ISTRUZIONI DI LAVORO:
(1) Riassumi in due frasi il testo sulle matricine nei cedui.
(2) Per favore, ripeti fedelmente tutto il testo sulle matricine nei cedui a partire da "Forest@ - Journal" giù fino a "results came out.".

ESTRATTO DELLA PAGINA:
Standards in coppice woods: current release rules are appropriate?
Forest@ - Journal of Silviculture and Forest Ecology, Volume 6, Pages 56-65 (2009)
doi: https://doi.org/10.3832/efor0572-006
Published: Mar 25, 2009 - Copyright © 2009 SISEF
Commentaries & Perspectives
Abstract
The scientific research has proved how the plentiful presence of standards in the coppices discourages the shoots ’s ability to plunge again and the young survival of the shoots and of the seed plants; with no standards or with grouped standards better results came out.
Keywords
Premessa
Per il trattamento dei boschi cedui le varie leggi e/o regolamenti, che hanno fornito prescrizioni riguardo al rilascio di matricine, hanno generalmente indicato l’obbligo di rilasciare un numero di piante provenienti da seme o, in mancanza di queste, di polloni (ed è questo il caso che in definitiva si presenta) superiore a quello che la letteratura scientifica ([26]) ha in più occasioni indicato.
Con questo studio si intende discutere il modo con il quale si è pervenuti a questa situazione ed esporre un diverso metodo di affrontare il problema della matricinatura.
Per la gestione dei boschi il principio della conservazione della biodiversità e dello sviluppo sostenibile, così come sanciti dalle Conferenze di Rio De Janeiro e di Helsinki, è stato codificato in Italia con l’art. 1, comma 1 e 2, e con l’art. 6, comma 1, del D.Lgs. 227/2001 relativo all’orientamento e modernizzazione del settore forestale.

DATI FORNITI:

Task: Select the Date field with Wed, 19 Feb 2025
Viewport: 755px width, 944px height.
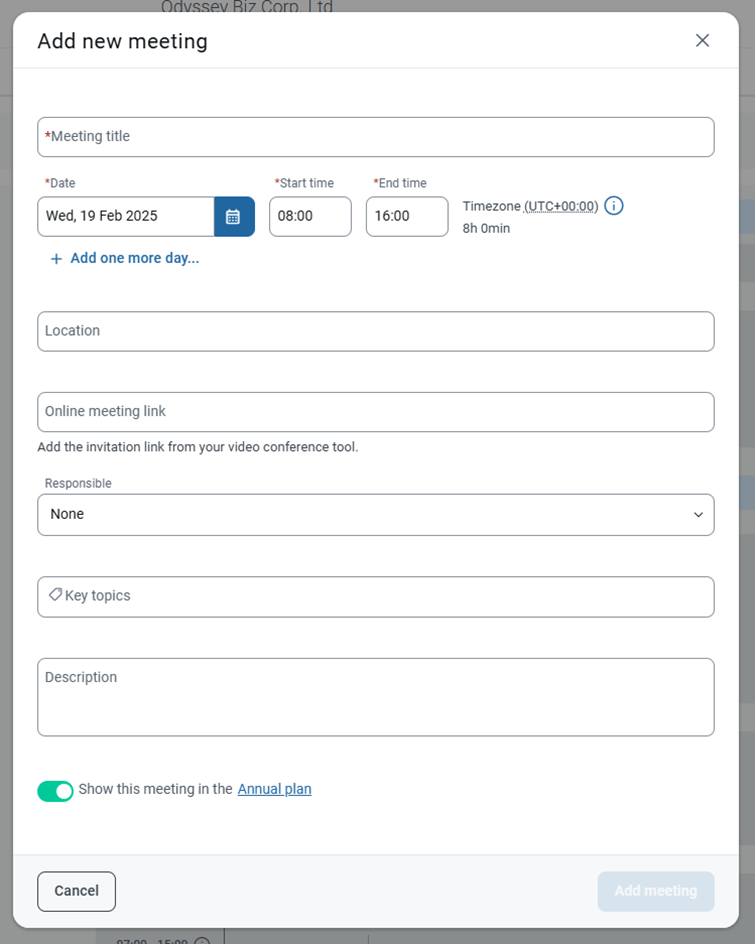Action: (x=126, y=217)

RISULTATI:
(1) Le leggi e i regolamenti sui boschi cedui hanno in genere imposto di rilasciare più matricine di quante ne indichi la letteratura scientifica. Secondo la ricerca, un'abbondante presenza di matricine ostacola il ricaccio e la sopravvivenza dei giovani polloni e delle piante da seme, mentre senza matricine o con matricine a gruppi si ottengono risultati migliori; lo studio intende perciò proporre un metodo diverso per affrontare la matricinatura.

(2)
Forest@ - Journal of Silviculture and Forest Ecology, Volume 6, Pages 56-65 (2009)
doi: https://doi.org/10.3832/efor0572-006
Published: Mar 25, 2009 - Copyright © 2009 SISEF
Commentaries & Perspectives
Abstract
The scientific research has proved how the plentiful presence of standards in the coppices discourages the shoots ’s ability to plunge again and the young survival of the shoots and of the seed plants; with no standards or with grouped standards better results came out.